1939 Packard Twelve – President Franklin D. Roosevelt
The first armored car with bulletproof glass to be used by an American president, the Packard Twelve was also one of the last of the American-made V12 cars in production. The bodywork was done by Rollston at FDR’s request. Although it was never an official presidential limousine, the Twelve was kept by FDR for years and is now housed in the Toyota Automotive Museum.
1909 Baker Electric – President William Taft
The Baker Electric is one of the most well-known early electric vehicles and was one of the few of the period that sold consistently well. The Baker owned by President Taft is housed in the Petersen Automotive Museum in California.
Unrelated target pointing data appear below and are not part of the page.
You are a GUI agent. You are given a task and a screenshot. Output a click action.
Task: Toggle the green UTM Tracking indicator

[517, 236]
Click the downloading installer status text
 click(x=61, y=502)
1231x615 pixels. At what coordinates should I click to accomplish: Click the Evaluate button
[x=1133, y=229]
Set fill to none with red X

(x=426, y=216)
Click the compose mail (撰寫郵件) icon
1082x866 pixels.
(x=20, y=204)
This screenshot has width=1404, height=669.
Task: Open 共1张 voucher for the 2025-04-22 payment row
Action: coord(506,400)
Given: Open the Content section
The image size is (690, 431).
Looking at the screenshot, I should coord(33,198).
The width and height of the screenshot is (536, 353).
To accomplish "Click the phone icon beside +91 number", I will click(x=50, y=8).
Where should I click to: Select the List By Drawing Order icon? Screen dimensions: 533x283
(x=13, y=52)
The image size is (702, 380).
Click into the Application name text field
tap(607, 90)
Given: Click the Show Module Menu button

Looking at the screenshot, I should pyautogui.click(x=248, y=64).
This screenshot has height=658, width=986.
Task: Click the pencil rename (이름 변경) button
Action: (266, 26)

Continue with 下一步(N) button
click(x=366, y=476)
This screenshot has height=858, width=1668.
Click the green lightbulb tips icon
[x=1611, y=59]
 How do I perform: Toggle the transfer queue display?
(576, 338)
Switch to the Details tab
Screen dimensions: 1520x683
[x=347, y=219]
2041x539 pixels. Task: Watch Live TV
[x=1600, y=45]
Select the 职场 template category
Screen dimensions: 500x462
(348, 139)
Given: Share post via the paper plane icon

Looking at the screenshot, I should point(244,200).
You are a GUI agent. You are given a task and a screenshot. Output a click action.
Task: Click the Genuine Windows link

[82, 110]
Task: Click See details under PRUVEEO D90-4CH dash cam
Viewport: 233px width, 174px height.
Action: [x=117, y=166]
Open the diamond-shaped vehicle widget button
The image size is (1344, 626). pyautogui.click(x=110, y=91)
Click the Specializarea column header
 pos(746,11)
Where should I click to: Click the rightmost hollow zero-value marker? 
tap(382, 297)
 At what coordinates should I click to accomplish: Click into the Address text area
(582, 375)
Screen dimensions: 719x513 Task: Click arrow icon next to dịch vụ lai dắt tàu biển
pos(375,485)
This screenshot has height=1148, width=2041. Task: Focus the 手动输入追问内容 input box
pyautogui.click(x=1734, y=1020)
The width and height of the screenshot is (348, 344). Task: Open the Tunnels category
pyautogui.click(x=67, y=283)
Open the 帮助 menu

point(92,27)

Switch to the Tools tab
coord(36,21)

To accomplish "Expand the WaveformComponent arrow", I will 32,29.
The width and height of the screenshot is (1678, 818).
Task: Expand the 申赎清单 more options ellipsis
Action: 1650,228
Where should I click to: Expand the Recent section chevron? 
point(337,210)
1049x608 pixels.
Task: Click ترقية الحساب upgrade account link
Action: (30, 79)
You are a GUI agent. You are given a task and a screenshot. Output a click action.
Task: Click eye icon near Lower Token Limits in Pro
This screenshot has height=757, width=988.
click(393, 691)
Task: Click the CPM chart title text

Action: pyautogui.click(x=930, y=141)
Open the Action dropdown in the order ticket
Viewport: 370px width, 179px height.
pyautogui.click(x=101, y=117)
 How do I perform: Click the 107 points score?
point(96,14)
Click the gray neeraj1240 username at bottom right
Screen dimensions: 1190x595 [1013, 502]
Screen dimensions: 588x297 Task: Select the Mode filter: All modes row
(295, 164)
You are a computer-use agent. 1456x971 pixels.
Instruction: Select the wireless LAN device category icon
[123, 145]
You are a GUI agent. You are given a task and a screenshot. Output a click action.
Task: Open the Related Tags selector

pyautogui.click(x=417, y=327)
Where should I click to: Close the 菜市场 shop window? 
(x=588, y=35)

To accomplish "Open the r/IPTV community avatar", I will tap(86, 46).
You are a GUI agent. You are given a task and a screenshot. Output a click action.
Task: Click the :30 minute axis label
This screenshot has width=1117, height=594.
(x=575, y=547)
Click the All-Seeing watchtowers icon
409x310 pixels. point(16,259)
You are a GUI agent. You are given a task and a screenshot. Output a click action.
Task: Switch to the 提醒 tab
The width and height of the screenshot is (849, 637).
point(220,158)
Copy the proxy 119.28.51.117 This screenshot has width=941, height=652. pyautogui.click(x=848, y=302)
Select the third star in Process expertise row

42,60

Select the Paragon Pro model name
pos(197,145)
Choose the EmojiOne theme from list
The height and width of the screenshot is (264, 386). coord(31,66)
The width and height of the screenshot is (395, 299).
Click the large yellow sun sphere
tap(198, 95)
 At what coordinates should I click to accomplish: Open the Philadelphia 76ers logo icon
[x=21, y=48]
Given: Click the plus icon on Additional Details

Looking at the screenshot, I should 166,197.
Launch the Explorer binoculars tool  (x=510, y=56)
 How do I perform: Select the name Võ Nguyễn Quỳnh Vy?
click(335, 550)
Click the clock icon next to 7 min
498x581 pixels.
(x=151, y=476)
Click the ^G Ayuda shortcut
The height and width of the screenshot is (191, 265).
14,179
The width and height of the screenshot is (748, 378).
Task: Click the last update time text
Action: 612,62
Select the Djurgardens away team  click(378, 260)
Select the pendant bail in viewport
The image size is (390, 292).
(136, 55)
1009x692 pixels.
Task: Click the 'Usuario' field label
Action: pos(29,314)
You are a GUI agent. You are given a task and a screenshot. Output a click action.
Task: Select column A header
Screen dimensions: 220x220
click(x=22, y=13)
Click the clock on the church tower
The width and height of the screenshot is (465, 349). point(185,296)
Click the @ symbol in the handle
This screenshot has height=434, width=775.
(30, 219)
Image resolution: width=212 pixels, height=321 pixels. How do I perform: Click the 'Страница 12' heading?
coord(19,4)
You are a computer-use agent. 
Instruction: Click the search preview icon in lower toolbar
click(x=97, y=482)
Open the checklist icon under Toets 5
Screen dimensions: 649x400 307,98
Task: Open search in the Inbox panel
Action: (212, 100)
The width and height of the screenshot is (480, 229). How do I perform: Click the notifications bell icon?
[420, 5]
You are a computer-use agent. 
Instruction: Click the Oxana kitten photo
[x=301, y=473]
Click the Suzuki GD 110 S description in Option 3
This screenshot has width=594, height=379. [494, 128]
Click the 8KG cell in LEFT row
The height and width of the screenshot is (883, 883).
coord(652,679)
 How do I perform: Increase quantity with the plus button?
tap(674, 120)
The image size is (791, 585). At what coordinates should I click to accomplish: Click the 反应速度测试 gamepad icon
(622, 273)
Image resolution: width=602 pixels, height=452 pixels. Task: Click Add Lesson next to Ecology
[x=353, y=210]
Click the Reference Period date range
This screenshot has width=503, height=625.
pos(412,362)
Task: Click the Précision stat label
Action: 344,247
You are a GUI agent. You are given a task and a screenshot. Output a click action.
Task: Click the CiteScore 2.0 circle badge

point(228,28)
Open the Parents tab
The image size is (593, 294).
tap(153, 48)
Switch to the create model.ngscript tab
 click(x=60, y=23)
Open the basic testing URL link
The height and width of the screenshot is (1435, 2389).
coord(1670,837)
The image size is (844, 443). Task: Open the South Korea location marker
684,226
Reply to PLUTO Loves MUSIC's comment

1909 White Model M Steamer – President William Taft
Although President Theodore Roosevelt, was the first U.S. president to have an official automobile, it wasn’t until President Taft introduced his Model M Steamer as the official presidential car and converted the White House stables into a garage that the country began to take notice of the idea of a presidential car. As seen above, Taft also had a personal car, the now-famous Baker Electric, to drive. Taft also had a pair of Pierce-Arrows, purchased by the first White House chauffeur. After Taft, presidents traditionally had luxury vehicles as their primary state drivers.